Task 1
In the text about the Hoodoo Gurus song "1000 Miles Away," what position did the single reach on the Australian singles chart?
Task 2
Carry on the text about the Hoodoo Gurus song "1000 Miles Away" after its last sentence.

*** Extract provided ***

"1000 Miles Away" is a song by Australian rock group Hoodoo Gurus. It was released in May 1991 as the second single from the group's fifth studio album, Kinky. "1000 Miles Away" peaked at number 37 on the Australian singles chart.

In June 2000, Dave Faulkner said "Many people have told me '1000 Miles Away' is their favourite Gurus song and it's also among my top ten. There are references to airports and flying but I was writing about emotional distance rather than physical travel. 'I Think You Know' was another Punishment Song. We liked to keep bashing out the last two chords for a couple of minutes, Buzzcocks-style, a bit like a punk mantra. Punishment never felt so good."

The crew of Royal Australian Navy frigate HMAS Canberra had an association with the song after they adopted it as their 'anthem'. Hoodoo Gurus played a concert including the Replenishment At Sea song "1000 Miles Away" on-board during their last voyage out of Fremantle to Fleet Base West, prior to its decommissioning in 2005.

*** End of Extract provided ***
*** Stored data ***

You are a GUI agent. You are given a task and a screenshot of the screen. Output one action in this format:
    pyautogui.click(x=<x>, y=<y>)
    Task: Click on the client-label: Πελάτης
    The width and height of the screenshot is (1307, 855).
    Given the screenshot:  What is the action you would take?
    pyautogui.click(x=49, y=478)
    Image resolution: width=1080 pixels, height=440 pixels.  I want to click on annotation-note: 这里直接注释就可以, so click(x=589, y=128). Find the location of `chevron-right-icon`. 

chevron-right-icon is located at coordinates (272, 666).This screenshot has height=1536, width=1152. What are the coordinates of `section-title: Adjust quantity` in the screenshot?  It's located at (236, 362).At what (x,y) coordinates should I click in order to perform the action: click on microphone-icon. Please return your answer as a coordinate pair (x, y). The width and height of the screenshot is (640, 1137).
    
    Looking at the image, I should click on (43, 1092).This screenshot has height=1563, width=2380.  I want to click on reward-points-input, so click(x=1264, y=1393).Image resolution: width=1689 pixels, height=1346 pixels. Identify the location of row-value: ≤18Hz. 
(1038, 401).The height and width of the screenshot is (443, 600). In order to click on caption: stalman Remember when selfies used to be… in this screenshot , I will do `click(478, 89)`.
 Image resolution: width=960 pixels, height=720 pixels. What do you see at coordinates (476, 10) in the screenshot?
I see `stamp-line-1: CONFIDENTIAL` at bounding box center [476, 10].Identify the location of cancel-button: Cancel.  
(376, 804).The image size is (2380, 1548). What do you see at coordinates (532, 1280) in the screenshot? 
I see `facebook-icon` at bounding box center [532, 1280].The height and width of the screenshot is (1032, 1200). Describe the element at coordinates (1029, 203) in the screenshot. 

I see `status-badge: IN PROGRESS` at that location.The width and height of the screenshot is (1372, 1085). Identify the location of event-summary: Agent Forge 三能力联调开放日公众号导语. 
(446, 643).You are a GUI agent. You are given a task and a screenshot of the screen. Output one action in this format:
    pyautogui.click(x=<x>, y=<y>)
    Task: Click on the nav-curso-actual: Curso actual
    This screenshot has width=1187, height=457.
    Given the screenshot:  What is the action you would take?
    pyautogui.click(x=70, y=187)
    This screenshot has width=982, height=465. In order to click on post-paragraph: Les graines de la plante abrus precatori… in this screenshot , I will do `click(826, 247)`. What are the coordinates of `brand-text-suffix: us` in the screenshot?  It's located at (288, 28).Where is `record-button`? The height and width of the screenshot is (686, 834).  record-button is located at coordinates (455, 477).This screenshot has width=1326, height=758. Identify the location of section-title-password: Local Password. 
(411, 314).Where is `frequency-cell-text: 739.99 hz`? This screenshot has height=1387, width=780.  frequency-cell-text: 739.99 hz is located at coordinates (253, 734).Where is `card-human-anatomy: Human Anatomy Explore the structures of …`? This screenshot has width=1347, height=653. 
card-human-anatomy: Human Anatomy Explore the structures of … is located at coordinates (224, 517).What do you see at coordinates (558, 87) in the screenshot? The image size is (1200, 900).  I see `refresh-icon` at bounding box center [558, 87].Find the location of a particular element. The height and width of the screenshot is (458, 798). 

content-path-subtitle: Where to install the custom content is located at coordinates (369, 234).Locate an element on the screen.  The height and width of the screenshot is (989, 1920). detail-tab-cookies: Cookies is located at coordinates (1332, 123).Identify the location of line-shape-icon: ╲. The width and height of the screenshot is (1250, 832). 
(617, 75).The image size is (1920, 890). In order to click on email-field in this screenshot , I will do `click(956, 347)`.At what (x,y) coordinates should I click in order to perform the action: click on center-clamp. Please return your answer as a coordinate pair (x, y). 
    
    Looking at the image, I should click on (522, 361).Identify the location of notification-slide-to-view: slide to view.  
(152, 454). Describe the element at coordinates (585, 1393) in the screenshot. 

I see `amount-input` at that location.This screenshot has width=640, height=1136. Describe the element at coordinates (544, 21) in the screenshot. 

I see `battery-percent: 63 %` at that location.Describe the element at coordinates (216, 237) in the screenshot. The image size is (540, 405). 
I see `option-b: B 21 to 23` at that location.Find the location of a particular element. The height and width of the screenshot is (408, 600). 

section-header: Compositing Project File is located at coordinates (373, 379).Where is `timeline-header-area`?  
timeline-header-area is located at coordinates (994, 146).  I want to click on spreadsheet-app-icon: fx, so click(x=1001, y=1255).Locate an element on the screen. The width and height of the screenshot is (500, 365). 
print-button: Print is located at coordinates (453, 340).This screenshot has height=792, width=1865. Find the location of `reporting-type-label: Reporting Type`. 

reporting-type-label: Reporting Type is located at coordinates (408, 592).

*** End of Stored data ***

Response area 1
Number 37.

Response area 2
Track listing
 7" single (RCA 105212)
 "1000 Miles Away" — 4:34
 "I Think You Know" — 3:30

 CD single (CCD 026)
 "1000 Miles Away" — 4:34
 "I Think You Know" — 3:30
 "Stomp the Tumbarumba" — 3:05

Personnel
 Richard Grossman — bass, backing vocals
 Dave Faulkner — lead vocals, guitar, keyboards
 Mark Kingsmill — drums, percussion
 Brad Shepherd — guitar, backing vocals, harmonica
 Producer — Hoodoo Gurus
 Engineer — Alan Thorne
 Assistant Engineers — David Mackie, Robert Hodgson
 Mixer — Ed Stasium
 Mastering — Greg Calbi

Charts

References

1991 singles
Hoodoo Gurus songs
1991 songs
Songs written by Dave Faulkner (musician)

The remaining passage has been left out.